23. The semiconductor device of claim 22, wherein the memory gate
stack includes a memory gate disposed over a multi-layer
charge-trapping layer, and wherein the select gate stack includes a
select gate disposed over a dielectric layer.
24. The semiconductor device of claim 22, wherein the HKMG stack of
the first FET includes a metal gate disposed over a high-K
dielectric layer.
25. The semiconductor device of claim 22, wherein the HV gate stack
of the second FET includes a polysilicon gate disposed over a HV
dielectric layer.
26. The semiconductor device of claim 22, wherein the NVM cell
includes a split gate memory transistor.
27. The semiconductor device of claim 22, wherein the second FET is
a HV device that is operational up to approximately 20 V and
includes source and drain regions having a depth from 400 .ANG. to
2,000 .ANG. below a surface of the substrate, and wherein the
polysilicon gate of the second FET has a gate height from 300 .ANG.
to 1,000 .ANG..
28. The semiconductor device of claim 23, wherein a self-aligned
silicide (SALICIDE) layer is disposed over at least a portion of
the select gate, and wherein the SALICIDE layer is not in direct
contact with the inter-gate dielectric.
29. The semiconductor device of claim 24, wherein the metal gate of
the first FET has a width from 10 nm to 40 nm and a height from 300
.ANG. to 1,000 .ANG..
30. The semiconductor device of claim 24, wherein the metal gate is
made of at least one of: aluminum, copper, titanium, tungsten, and
alloys thereof.
31. The semiconductor device of claim 24, wherein the high-K
dielectric layer includes at least one of: hafnium oxide, zirconium
oxide, hafnium silicate, hafnium oxy-nitride, hafnium zirconium
oxide, and lanthanum oxide.
32. A memory device, comprising: a plurality of split gate
transistors in a memory region, wherein each split gate transistor
includes a memory gate stack disposed adjacent to a select gate
stack; a plurality of logic transistors in a peripheral region,
wherein each logic transistor includes a high-K metal-gate (HKMG)

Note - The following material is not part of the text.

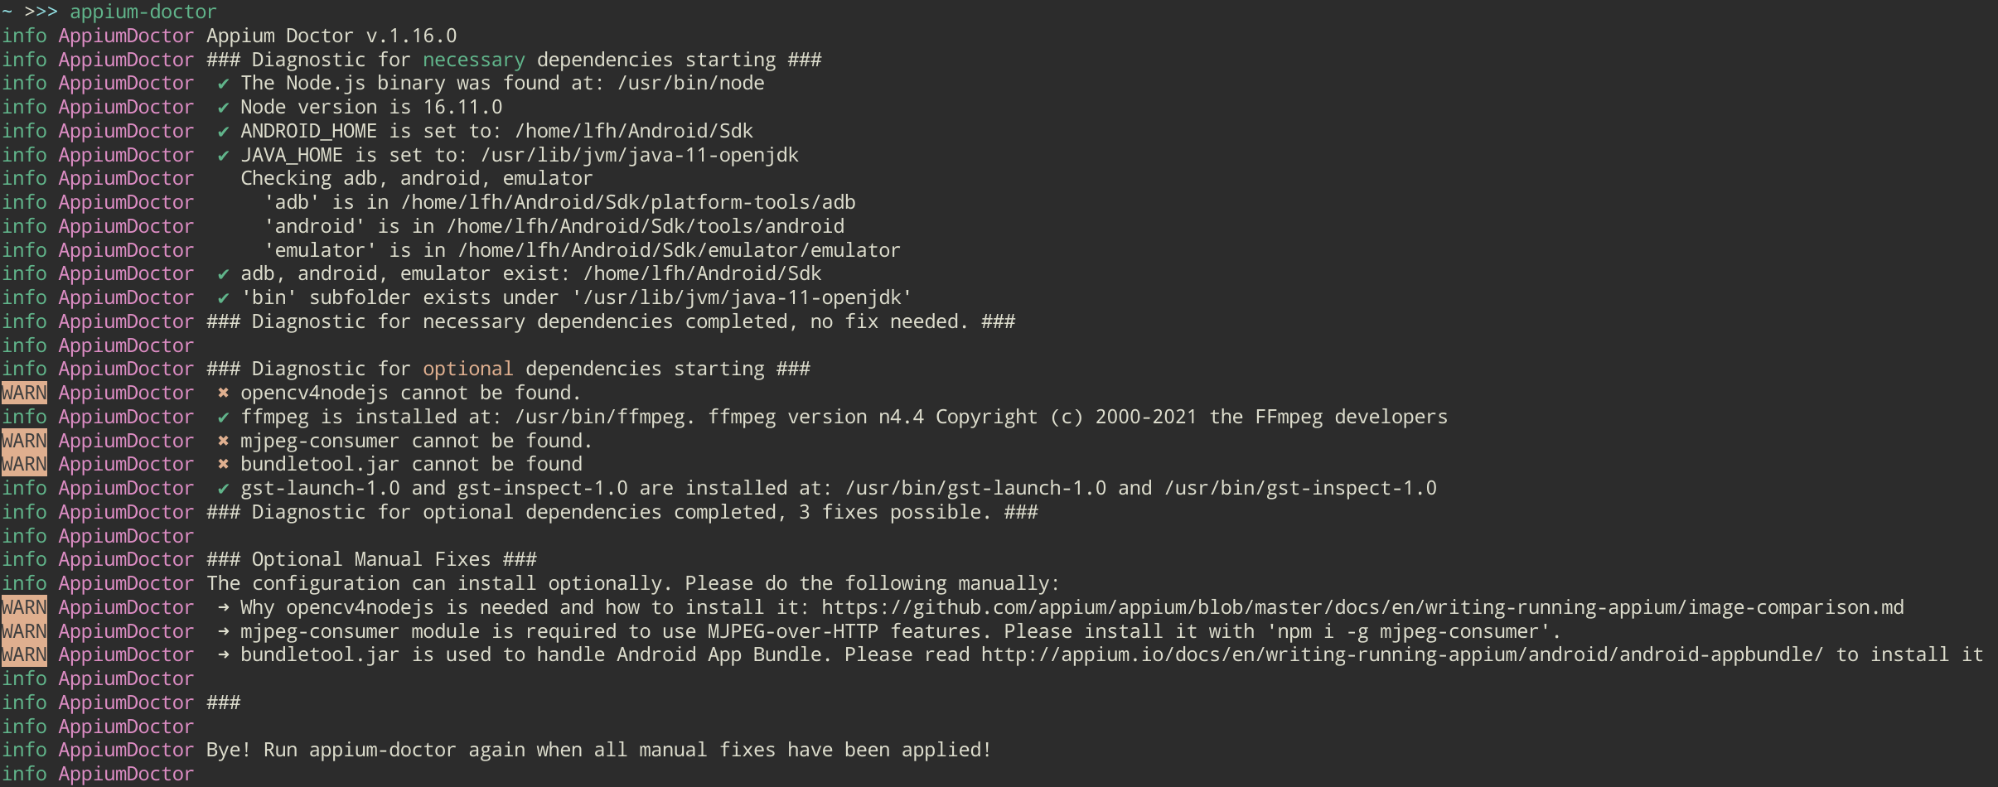Image resolution: width=1998 pixels, height=787 pixels.
Task: Click the checkmark before "ANDROID_HOME is set to"
Action: click(223, 132)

stack; and a plurality of high voltage (HV) transistors in the
peripheral region, wherein each HV transistor includes a HV gate
stack; wherein the memory and select gate stacks of the plurality
of split gate transistors and the HV gate stack of the plurality of
HV transistors have an approximate same height and a commonly
planarized top surfaces, and wherein the memory and peripheral
regions are disposed within a single substrate.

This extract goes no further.